The Counsellor's Corner


Should there be a limit on damage awards from pain and suffering in personal injury cases?  In its May election, the state of Oregon will vote on this question.  In 1987, its State legislature passed what was referred to as a damage cap in that it limited the amount of money those involved in personal injury cases could receive.  The limit passed in 1987 was one of $500,000 for pain and suffering.  In other words, no matter how bad your injuries were, whether or not you were crippled or brain dead or destined to live the rest of your life in pain, you could not collect more than a half million dollars for pain and suffering. 

Twelve years later, in 1999, the Oregon State Supreme Court decided that this statute was unconstitutional in that it violated an individual’s right to a jury trial.

All of this grew out of a case involving poor John Lakin who suffered brain damage after a power nail gun drove a nail into his brain.  Mr. Lakin was subsequently awarded in excess of $10,000,000 at trial from the manufacturer of the power nail gun, Senco Products.  He was awarded $2,000,000 in pain and suffering, and his wife was awarded $876,000 in pain and suffering in her lawsuit.  As per state law, the trial judge reduced their pain and suffering awards to $500,000 each.  The Lakins appealed and they won.

This will lead to another battle between the insurance companies and the trial lawyers.  The insurance companies, of course, are in favor of what is known as Measure 81, which is similar to our Proposition system.  Measure 81 would reinstitute the lid on damages in personal injury cases.

Of course, the insurance companies want there to be a limit, while most average citizens, along with the plaintiffs’ personal injury bar, do not think it is fair.

I’m pretty much of a free-market guy, and I am very much against these types of lids.  If a jury of one’s peers decides that one should be awarded $50,000,000, $7,500,000 of which is for pain and suffering, why should that get legislatively wiped out?  Shouldn’t people be responsible for what they do and for what a jury sees fit as an appropriate award?  If you have what is commonly referred to as a “runaway jury”, a case in which a jury gives more than is reasonable, both the trial court judge and the appellate court have the ability to slash the amount of money awarded by the jury to an amount deemed more reasonable.  These rights should not be legislated away.  I fully agree with the Oregon Supreme Court in declaring that this law is unconstitutional, and if Measure 81 is passed in May, I hope that the State Supreme Court declares that unconstitutional as well.

In the State of California, we do not have limits on personal injury awards, except in medical malpractice cases.  In those cases, if a doctor commits malpractice, the awards are limited, as are the percentages of the award that the plaintiff’s attorney can receive.  That has been the law for more than ten years here, and I still don’t like it.  I understand that the concept behind it is to not put doctors and their insurers out of business; however, I believe that people ought to have to pay for their mistakes.  Whenever a law is put through which alters the natural flow of a situation, it does not get my vote.  Let the free market do its work, and let’s not set artificial limits on things in a way that can make them unfair.
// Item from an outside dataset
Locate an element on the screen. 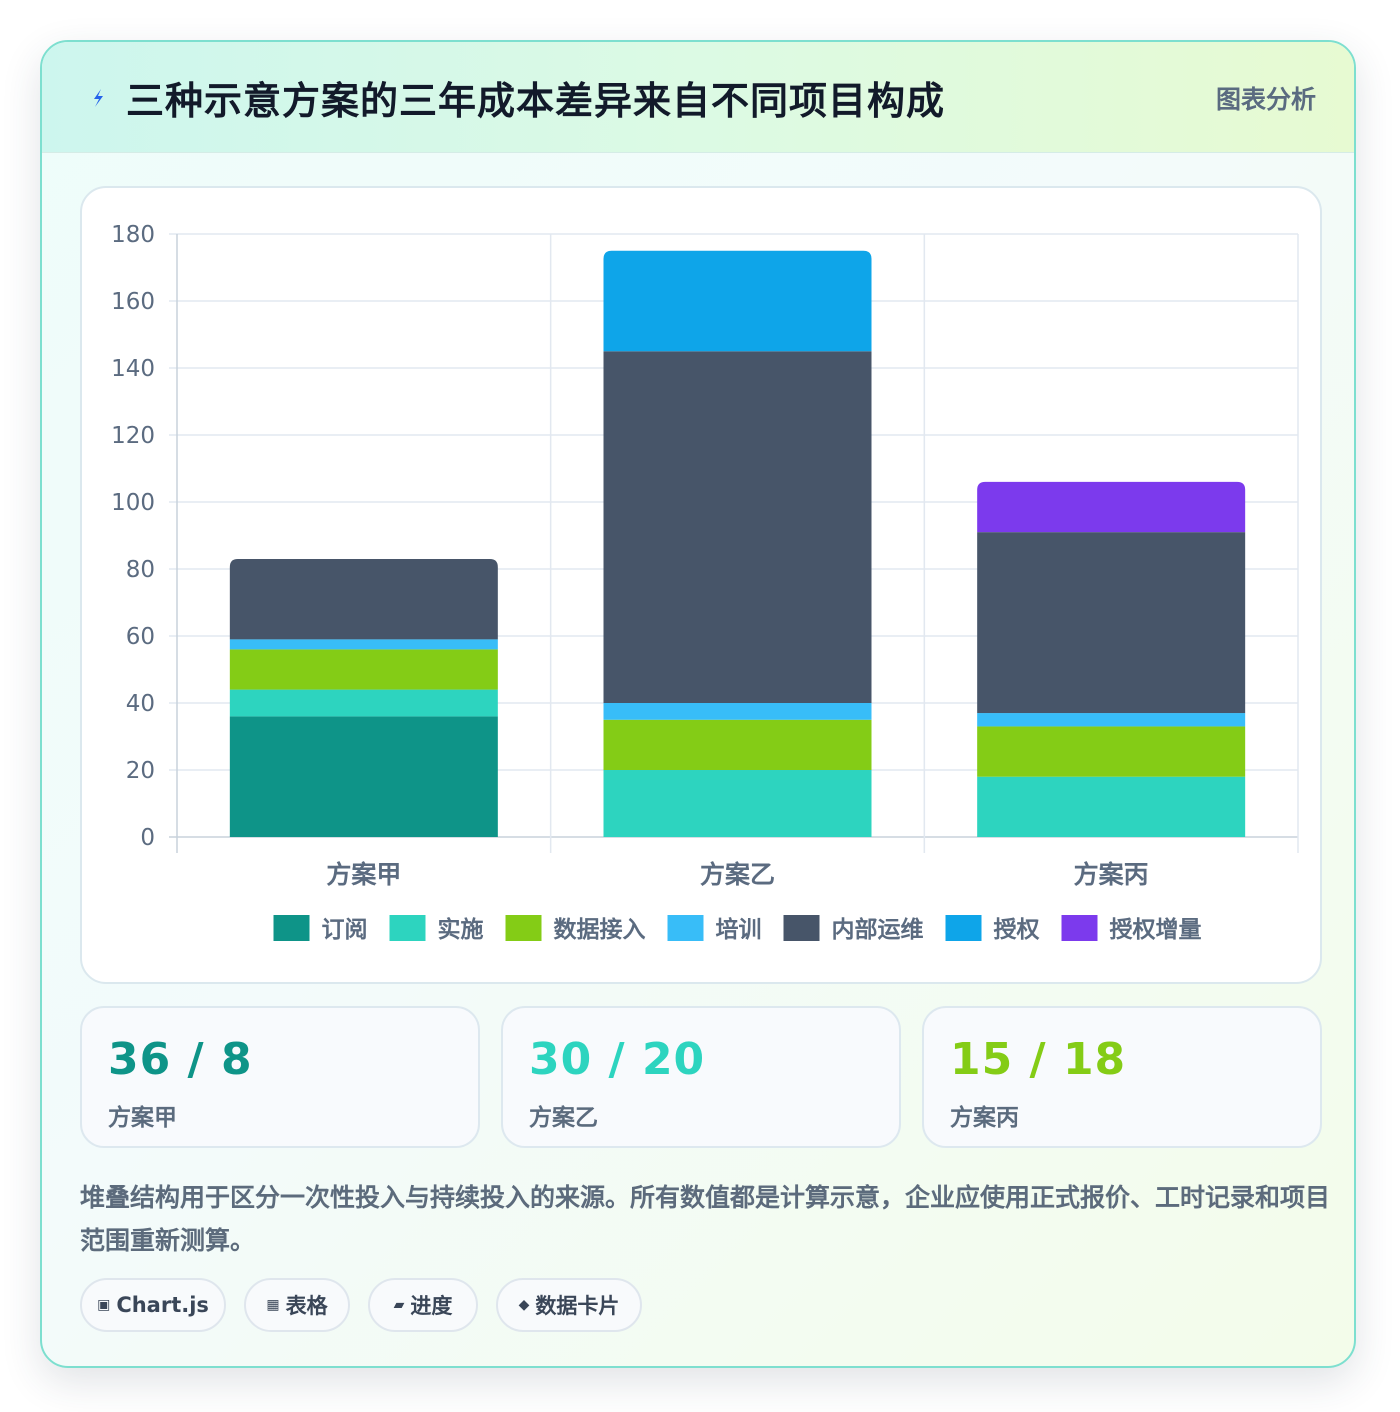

Watch for this in the month of May.  It appears as if both sides will spend millions of dollars in an attempt to get the vote out for their position.  The coalition against the personal injury lid will include injury and disease survivors.  Remember, next time something like this comes up in California, This Could Be You!

Dr. Charles J. Unger is a criminal defense attorney in the Glendale law firm of Flanagan, Booth & Unger, and a therapist at the Foothill Centre for Personal and Family Growth.  Mr. Unger writes a bimonthly column on legal and psychological issues.